**Consigne écrite 1:** Reproduisez à l'identique toutes les lignes des enregistrements ci-dessous, sans reprendre le texte. Omettez les images dans votre réponse.

**Texte fourni:**
# # # # #

En 1984, l'expérience "muon g-2" du CERN fut transférée aux Etats Unis auprès du synchrotron du Laboratoire National de Brookhaven (BNL), avec au passage de grande améliorations afin de multiplier la précision mesurée par au moins un facteur 20, en utilisant successivement des muons et et antimuons. L'expérience à fonctionné pleinement entre 1997 et 2001 et les résultats ont été publiés en 2004. Et ils ont fait grand bruit ! Les chercheurs ont alors trouvé une valeur de aµ égale à 116 592,08 10-8 qui est plus élevée que la valeur prédite par le modèle théorique, une différence de 0,28 10-8 avec une signifiance statistique de 3,6σ, un écart qui commence à être tout à fait significatif mais hélas pas encore assez pour pouvoir annoncer la découverte d'un effet physique réel. 

En 2011, les physiciens ont donc décidé de refaire encore une fois l'expérience en la perfectionnant encore d'avantage pour améliorer toujours la précision des mesures en réduisant au maximum toutes les sources d'erreurs systématiques comme statistiques. L'expérience a été transférée pour cette occasion du Laboratoire National de Brookhaven au Laboratoire National Fermi (Fermilab) près de Chicago. Après de longues années de développements expérimentaux, les premières acquisitions de données ont pu commencer en 2017 pour se poursuivre jusqu'en 2020, et être enfin rendues publiques ce 7 avril 2021.

Il faut revenir un instant sur la méthode qui est utilisée par Muon g-2 pour mesurer le moment magnétique du muon, et donc sa partie anomale. Le principe est le même que celui qui était déjà utilisé au CERN à la fin des années 70. Un faisceau de protons énergétiques est accéléré et envoyé sur une cible métallique pour y produire des pions (mésons pi+). Les pions circulent dans un anneau de stockage jusqu'à ce qu'ils se désintègrent rapidement en antimuons (ou muons positifs µ+). Ces muons positifs sont alors envoyés dans un autre anneau de stockage plus petit (environ 15 m de diamètre) autour duquel sont positionnés des aimants supraconducteurs qui permettent de produire un champ magnétique constant, uniforme et très précis en forme de tore (un champ magnétique toroïdal). Lorsqu'ils circulent dans l'anneau, le spin des muons positifs interagit avec le champ magnétique sous l'effet de leur moment magnétique : l'axe de leur spin subit alors une précession : il tourne avec une certaine fréquence d'oscillation par rapport à la direction orthogonale de leur mouvement dans l'anneau. Mais au bout d'un temps relativement court, les antimuons se désintègrent en positrons (accompagnés de deux neutrinos). Mais cette désintégration n'a pas lieu au hasard spatialement : le positron est émis dans la direction qui était celle du spin de l'antimuon à ce moment là.

# # # # #

**Enregistrements sources:**

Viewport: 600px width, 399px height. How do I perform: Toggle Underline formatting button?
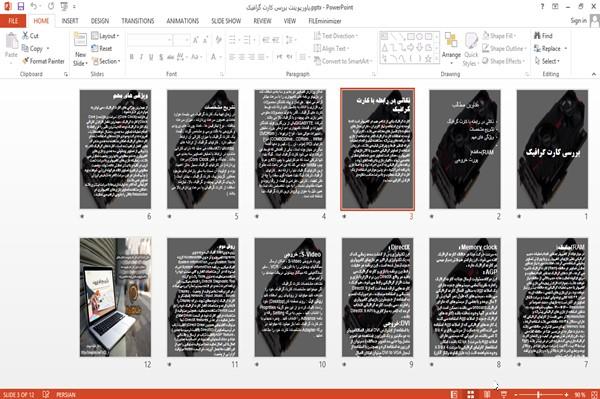coord(151,57)
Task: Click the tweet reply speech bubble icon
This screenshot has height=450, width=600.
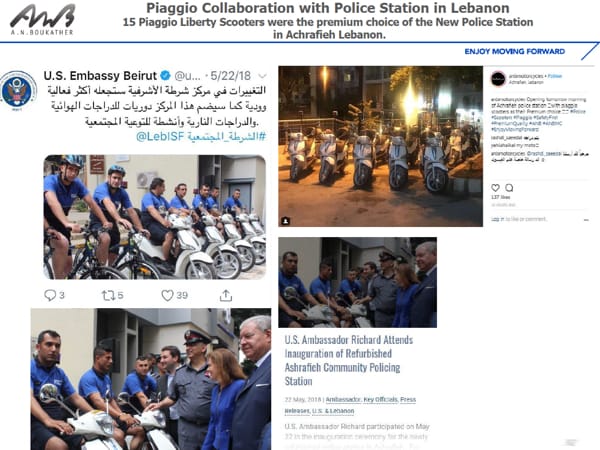Action: click(50, 295)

# # # # #

**Consigne écrite 2:** D'après le texte sur l'expérience Muon g-2, quel est le diamètre approximatif de l'anneau de stockage plus petit dans lequel circulent les muons positifs ?

**Réponse rédigée 1:**
Viewport: 600px width, 399px height. How do I perform: Toggle Underline formatting button?
coord(151,57)
Task: Click the tweet reply speech bubble icon
This screenshot has height=450, width=600.
Action: click(50, 295)

**Réponse rédigée 2:** Environ 15 m.